UCSF introduces systems-based problem solving from the start of our education. On October 5, first-year students from dentistry, medicine, nursing, pharmacy and physical therapy assembled for the first of three interprofessional education sessions.
Chancellor Sam Hawgood spoke to UCSF’s commitment to prepare its students to become leaders in their respective fields by developing these critical skills early in our education.
Department of Medicine Interim Chair Robert Wachter, MD, and Assistant Professor of Clinical Pharmacology Sheri Van Osdol, an expert in outcomes research and leader in patient safety improvement at UCSF, co-led the session. They introduced us to the case of a real patient, who was admitted to UCSF Medical Center’s Benioff Children’s Hospital. The care team accidentally administered a 39-fold dose of Septra to the teenage patient, causing a grand mal seizure. According to firsthand accounts from the staff, the patient, and the patient’s family, the error could be attributed to a poorly designed electronic medical record and breakdown of interprofessional communication.
Small groups of students from each discipline discussed the barriers to interprofessional collaboration and strategized how to minimize the chance of committing such an error again in the future. My group discussed ending the “don’t stop the line” culture. The patient’s nurse was new to the pediatric floor and did not feel comfortable interrupting her colleagues to ask about the medication dosage.
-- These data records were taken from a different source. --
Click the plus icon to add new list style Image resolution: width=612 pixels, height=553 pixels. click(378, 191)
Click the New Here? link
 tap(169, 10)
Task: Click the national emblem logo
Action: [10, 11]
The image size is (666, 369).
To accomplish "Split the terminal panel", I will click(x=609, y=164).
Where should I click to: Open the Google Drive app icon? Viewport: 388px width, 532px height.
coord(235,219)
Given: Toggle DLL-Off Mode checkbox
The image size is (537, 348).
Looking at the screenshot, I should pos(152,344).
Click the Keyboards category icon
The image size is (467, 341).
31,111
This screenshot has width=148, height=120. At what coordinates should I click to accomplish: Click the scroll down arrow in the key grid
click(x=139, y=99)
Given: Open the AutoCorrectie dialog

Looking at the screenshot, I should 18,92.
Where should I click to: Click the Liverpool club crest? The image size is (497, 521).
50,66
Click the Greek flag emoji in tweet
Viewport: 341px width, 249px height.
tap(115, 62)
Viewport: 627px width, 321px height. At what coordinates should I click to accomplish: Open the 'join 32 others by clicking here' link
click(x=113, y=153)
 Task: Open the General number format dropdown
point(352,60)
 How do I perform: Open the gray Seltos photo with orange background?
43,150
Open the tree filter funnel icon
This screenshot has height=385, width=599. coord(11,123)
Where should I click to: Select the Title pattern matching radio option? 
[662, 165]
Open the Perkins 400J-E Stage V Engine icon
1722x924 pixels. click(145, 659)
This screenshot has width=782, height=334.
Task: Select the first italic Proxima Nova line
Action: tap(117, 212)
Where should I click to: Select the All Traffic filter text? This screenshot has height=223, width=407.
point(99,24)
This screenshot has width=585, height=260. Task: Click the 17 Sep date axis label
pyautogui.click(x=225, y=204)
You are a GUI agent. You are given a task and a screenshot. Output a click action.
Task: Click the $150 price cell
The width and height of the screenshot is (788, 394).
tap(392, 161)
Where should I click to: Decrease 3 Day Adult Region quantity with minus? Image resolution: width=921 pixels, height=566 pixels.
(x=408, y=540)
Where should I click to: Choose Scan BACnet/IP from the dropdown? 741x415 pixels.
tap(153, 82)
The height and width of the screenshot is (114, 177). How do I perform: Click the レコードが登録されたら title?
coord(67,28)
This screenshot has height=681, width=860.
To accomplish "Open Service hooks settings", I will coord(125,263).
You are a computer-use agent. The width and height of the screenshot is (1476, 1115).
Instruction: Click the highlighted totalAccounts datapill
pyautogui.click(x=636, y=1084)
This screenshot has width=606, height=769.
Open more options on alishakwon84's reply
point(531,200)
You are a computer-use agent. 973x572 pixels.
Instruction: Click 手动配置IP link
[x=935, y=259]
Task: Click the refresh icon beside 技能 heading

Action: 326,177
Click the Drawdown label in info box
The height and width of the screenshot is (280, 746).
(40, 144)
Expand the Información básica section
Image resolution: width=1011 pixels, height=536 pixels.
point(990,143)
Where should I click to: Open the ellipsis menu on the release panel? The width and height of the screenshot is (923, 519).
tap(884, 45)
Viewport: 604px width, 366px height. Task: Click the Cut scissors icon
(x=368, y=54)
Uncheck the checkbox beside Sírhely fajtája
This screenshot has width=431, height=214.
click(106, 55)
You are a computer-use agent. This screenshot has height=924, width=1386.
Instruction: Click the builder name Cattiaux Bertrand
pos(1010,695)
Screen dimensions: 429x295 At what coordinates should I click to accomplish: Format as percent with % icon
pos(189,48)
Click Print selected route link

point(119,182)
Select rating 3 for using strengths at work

In the first eight weeks of my education at UCSF, I have already had several opportunities to learn from my interprofessional peers. Physical therapy students teach my surface anatomy classes; their expertise brought the dermatomes, myotomes, and physical exam skills to life for me. The October 5th session taught me how nursing departments are structured and about pharmacy robots. I enjoyed meeting my peers from the other schools at UCSF and hearing their perspectives on the case.
Before starting medical school, I worked as a medical assistant for two years. My responsibilities included handing implements to the clinician during office procedures, building a medical history and performing patient education (among other things). I worked closely with physicians, nurses, physician assistants and therapists. I look forward to learning more about how to build teams of health care professionals who can trust each other, communicate well and work cohesively in the joint mission to improve the health and lives of our patients.